Since the 1950s, London's primary passenger airport had been at Heathrow, with a second one at Gatwick. The commission's aim was "to enquire into the timing of the need for a four-runway airport to cater for the growth of traffic at existing airports serving the London area, to consider the various alternative sites, and to recommend which site should be selected."

Roskill's initial list of 78 sites was reduced to an intermediate list of 29, before detailed consideration of four short-listed locations:
- Cublington
- Foulness
- Nuthampstead
- Thurleigh

The Commission recommended that a site at Cublington near Wing in Buckinghamshire (to the north-west of London) should be developed as London's third airport.

The UK government rejected the commission's proposal for Cublington, but accepted a dissenting report by a member of the commission, Colin Buchanan, which recommended that a new airport should be developed at Foulness (later known as Maplin Sands) in Essex.

An act of parliament was passed – the Maplin Development Act 1973 – that paved the way for a Thames Estuary Airport at Maplin Sands. However, the airport proposal was shelved after the 1973 oil crisis, and plans for a new third airport were replaced by smaller-scale redevelopment of Stansted, a site not short-listed by the Roskill Commission.

In 2012 the UK government established the independent Airports Commission to look again at the future of London's airports.

==Panel==
The members of the seven-man Commission were:
- Hon.
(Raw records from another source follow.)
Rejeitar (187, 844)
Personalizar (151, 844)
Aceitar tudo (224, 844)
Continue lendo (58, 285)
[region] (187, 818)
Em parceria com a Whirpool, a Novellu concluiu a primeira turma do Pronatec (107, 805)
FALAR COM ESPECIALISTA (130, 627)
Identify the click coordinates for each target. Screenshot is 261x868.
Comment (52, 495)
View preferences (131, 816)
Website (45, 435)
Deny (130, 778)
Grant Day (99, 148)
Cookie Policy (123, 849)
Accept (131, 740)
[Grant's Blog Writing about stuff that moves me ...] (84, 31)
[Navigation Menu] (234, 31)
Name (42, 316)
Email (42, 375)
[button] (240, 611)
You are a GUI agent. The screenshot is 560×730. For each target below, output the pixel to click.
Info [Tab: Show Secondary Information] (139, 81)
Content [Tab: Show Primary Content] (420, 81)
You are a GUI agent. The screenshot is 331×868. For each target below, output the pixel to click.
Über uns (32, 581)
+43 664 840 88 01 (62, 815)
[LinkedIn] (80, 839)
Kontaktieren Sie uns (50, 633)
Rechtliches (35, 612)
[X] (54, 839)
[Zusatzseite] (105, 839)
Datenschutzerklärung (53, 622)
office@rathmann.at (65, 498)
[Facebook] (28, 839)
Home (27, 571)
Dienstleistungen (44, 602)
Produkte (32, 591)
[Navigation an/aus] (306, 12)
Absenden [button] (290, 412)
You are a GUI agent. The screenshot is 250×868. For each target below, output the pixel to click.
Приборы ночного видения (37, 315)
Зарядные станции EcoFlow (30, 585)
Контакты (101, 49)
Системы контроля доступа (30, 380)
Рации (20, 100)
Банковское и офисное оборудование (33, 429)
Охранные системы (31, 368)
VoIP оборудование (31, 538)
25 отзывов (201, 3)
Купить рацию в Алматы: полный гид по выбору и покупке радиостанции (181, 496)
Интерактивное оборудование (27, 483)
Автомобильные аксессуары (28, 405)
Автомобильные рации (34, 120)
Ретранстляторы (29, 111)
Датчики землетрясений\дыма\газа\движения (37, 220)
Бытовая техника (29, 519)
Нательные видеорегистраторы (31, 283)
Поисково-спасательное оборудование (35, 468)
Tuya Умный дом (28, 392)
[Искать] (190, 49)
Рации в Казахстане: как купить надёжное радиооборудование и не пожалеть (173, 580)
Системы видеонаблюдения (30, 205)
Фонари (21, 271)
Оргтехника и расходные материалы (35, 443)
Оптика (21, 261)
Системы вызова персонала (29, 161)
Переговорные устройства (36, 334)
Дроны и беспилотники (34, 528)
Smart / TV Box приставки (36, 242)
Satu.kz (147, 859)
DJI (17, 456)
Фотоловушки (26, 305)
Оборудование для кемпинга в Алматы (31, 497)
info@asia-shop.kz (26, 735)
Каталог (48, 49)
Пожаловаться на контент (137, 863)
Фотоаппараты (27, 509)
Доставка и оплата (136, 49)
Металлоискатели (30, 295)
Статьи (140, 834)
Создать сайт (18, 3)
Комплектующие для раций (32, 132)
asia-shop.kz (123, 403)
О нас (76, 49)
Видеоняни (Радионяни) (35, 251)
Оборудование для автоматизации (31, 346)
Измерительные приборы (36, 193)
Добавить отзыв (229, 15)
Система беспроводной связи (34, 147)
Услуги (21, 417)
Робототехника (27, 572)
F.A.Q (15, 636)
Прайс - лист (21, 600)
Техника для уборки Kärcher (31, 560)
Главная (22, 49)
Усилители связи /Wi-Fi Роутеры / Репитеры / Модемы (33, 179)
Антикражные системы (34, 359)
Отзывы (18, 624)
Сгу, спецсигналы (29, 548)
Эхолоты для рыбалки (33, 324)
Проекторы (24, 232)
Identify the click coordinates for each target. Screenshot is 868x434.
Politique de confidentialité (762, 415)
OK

Mr. Justice Roskill
- Colin Buchanan, Professor of Transport, Imperial College of Science and Technology
- Alfred Goldstein, Partner in R. Travers Morgan & Partners, Consulting Engineers
- Arthur J. Hunt, Principal Planning Inspector, Ministry of Housing and Local Government
- David Keith-Lucas, Professor of Aircraft Design, the College of Aeronautics, Cranfield; and President of the Royal Aeronautical Society
- Arthur William Knight, Finance Director, Courtaulds Limited
- Alan Walters, Professor of Econometrics and Social Statistics, University of Birmingham (later Cassel Professor of Economics in the University of London).